You must evaluate them using:
- **Accuracy**
- **Precision**
- **Recall**
- **F1-score**

Finally, choose the best algorithm and explain your reasoning.


### Answer:

In [2]:
import pandas as pd
import numpy as np
from sklearn.model_selection import train_test_split
from sklearn.preprocessing import StandardScaler, LabelEncoder
from sklearn.linear_model import LogisticRegression
from sklearn.naive_bayes import GaussianNB, MultinomialNB
from sklearn.tree import DecisionTreeClassifier
from sklearn.metrics import accuracy_score, precision_score, recall_score, f1_score

# Load dataset
data = pd.read_csv("sank.csv")

# Fix missing values
data["Age"] = data["Age"].fillna(data["Age"].median())

# Label encoding for categorical columns
encoder = LabelEncoder()
data["Sex"] = encoder.fit_transform(data["Sex"])

# Features & target
X = data[["Class", "Sex", "Age", "Fare"]]
y = data["Alive"]

# Scaling (needed for logistic regression & Gaussian NB)
scaler = StandardScaler()
X_scaled = scaler.fit_transform(X)

# Split into training/testing sets
X_train, X_test, y_train, y_test = train_test_split(
    X_scaled, y, test_size=0.2, random_state=42
)

# Models to test
models = {
    "Logistic Regression": LogisticRegression(),
    "Naive Bayes (Gaussian)": GaussianNB(),
    "Naive Bayes (Multinomial)": MultinomialNB(),
    "Decision Tree": DecisionTreeClassifier(random_state=42)
}

results = {}

for name, model in models.items():

    # Multinomial NB requires non-negative values
    if name == "Naive Bayes (Multinomial)":
        model.fit(X_train - X_train.min(), y_train)
        y_pred = model.predict(X_test - X_train.min())

    else:
        model.fit(X_train, y_train)
        y_pred = model.predict(X_test)

    results[name] = {
        "Accuracy": accuracy_score(y_test, y_pred),
        "Precision": precision_score(y_test, y_pred),
        "Recall": recall_score(y_test, y_pred),
        "F1-score": f1_score(y_test, y_pred)
    }

# Display results
results_df = pd.DataFrame(results).T
results_df

Unnamed: 0,Accuracy,Precision,Recall,F1-score
Logistic Regression,0.793296,0.768116,0.716216,0.741259
Naive Bayes (Gaussian),0.759777,0.706667,0.716216,0.711409
Naive Bayes (Multinomial),0.709497,0.866667,0.351351,0.5
Decision Tree,0.748603,0.693333,0.702703,0.697987


## **Conclusion**

### **Best Model: Logistic Regression**

Logistic Regression performs the best overall with:
- **Highest accuracy (79.3%)**
- **Highest F1-score (74.1%)**
- Balanced precision and recall

This makes it the most reliable model for this classification task.

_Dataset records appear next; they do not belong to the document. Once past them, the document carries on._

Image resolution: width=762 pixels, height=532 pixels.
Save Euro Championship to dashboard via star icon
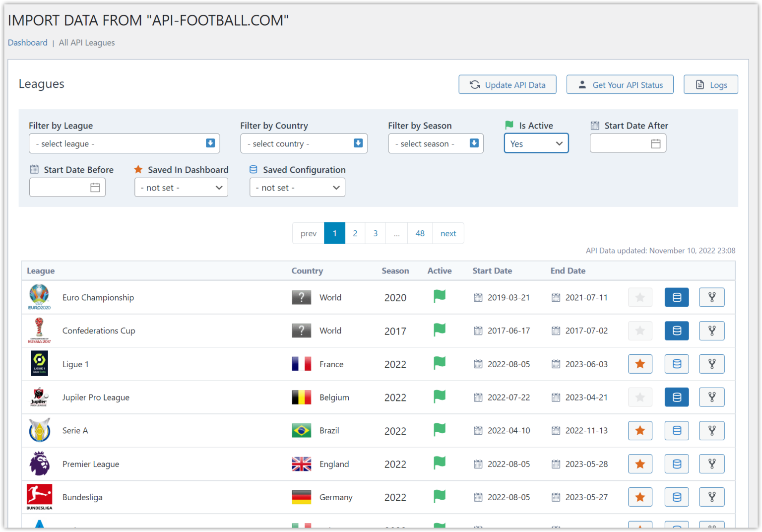[x=640, y=297]
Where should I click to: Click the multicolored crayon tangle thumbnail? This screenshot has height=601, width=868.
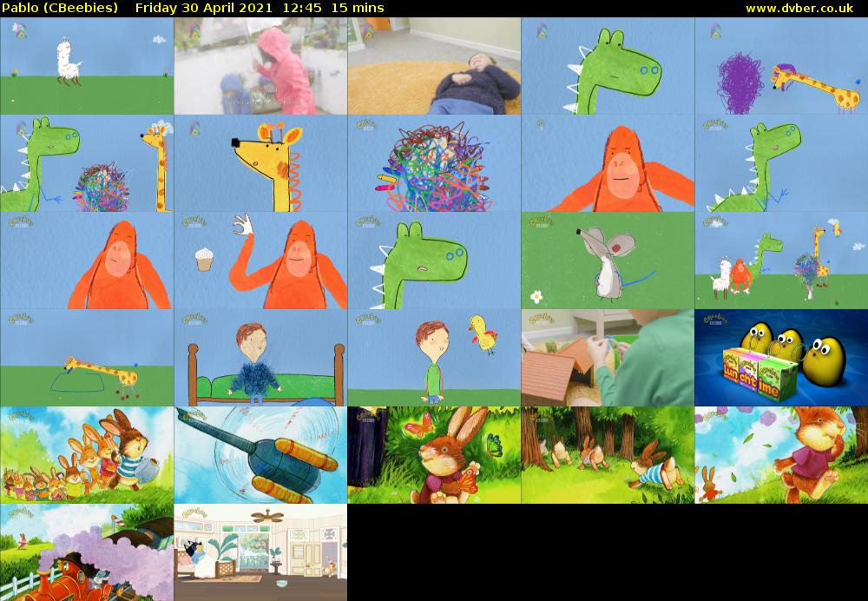coord(434,165)
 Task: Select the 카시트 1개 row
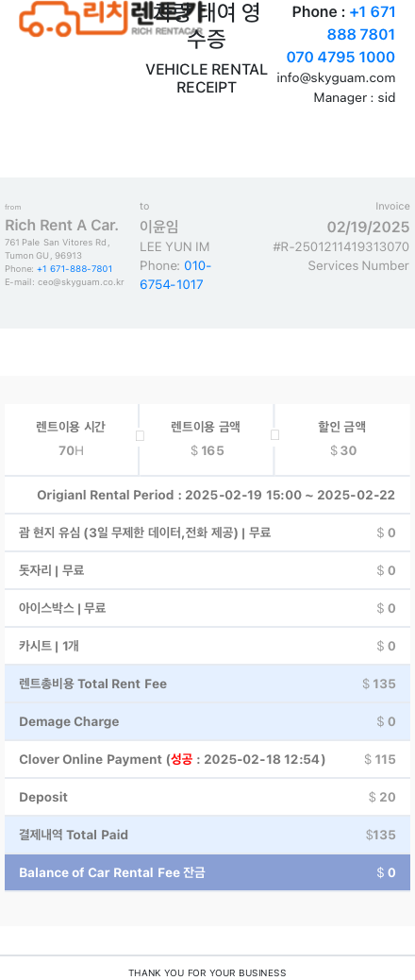[x=208, y=646]
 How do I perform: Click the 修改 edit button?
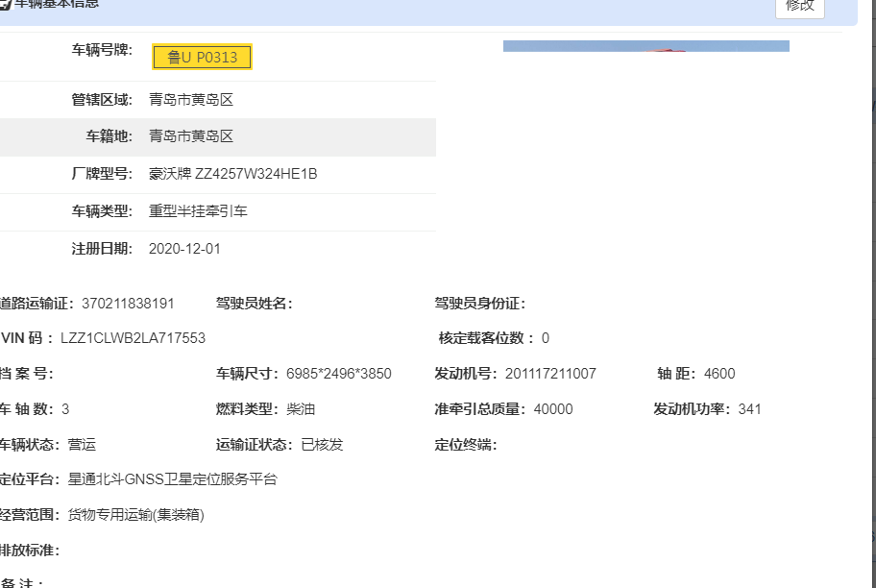tap(799, 6)
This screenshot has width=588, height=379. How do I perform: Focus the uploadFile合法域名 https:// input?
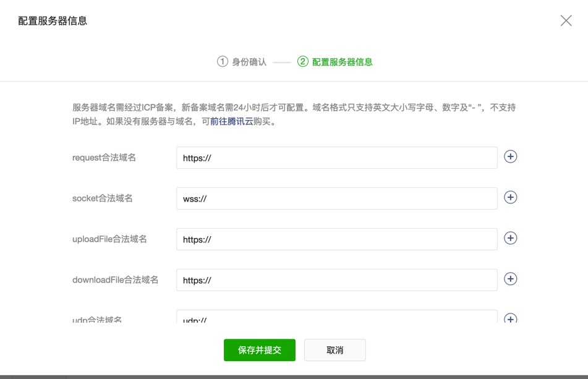(x=337, y=239)
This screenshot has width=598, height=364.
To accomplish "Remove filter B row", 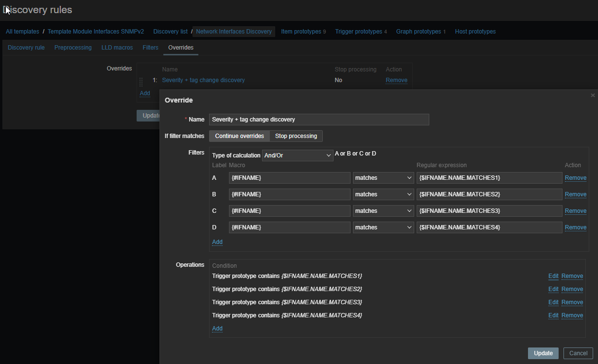I will [x=575, y=194].
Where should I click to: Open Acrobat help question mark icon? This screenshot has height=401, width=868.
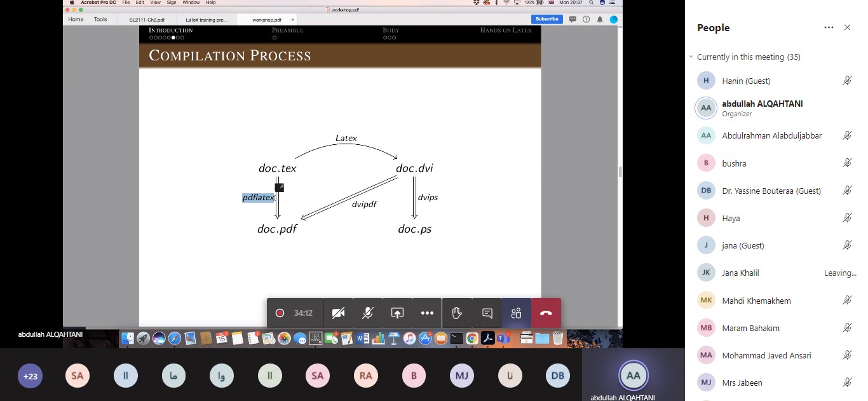tap(586, 20)
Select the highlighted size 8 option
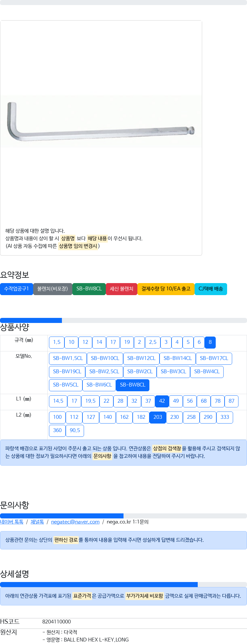 coord(210,342)
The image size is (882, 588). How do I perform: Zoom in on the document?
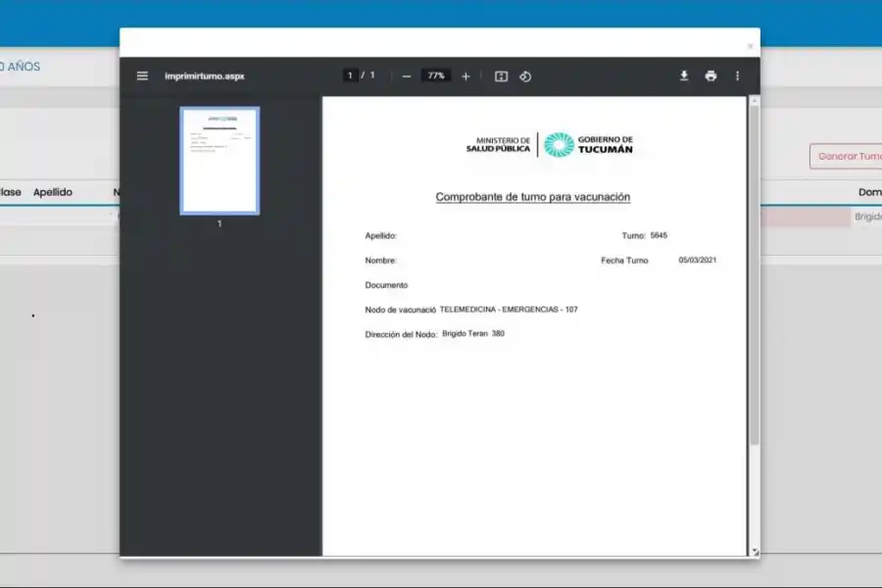coord(466,75)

### Naive Bayes (Gaussian)
- Performs reasonably well (Accuracy: 75.9%).
- Slightly weaker F1-score than Logistic Regression.

Good, but not the top performer.

### Naive Bayes (Multinomial)
- High precision (86.7%) but **very low recall (35.1%)**.
- Misses many positive cases → **not suitable** for this dataset.

Multinomial NB is meant for **text frequency data**, not continuous numeric variables (Age, Fare).

### Decision Tree
- Reasonable but slightly unstable (Accuracy: 74.9%).
- Potential overfitting without hyperparameter tuning.

Could improve with pruning or tuned parameters.

## **Final Recommendation**

Use **Logistic Regression** for production or reporting,  
and **avoid Multinomial Naive Bayes** for mixed numerical/categorical data.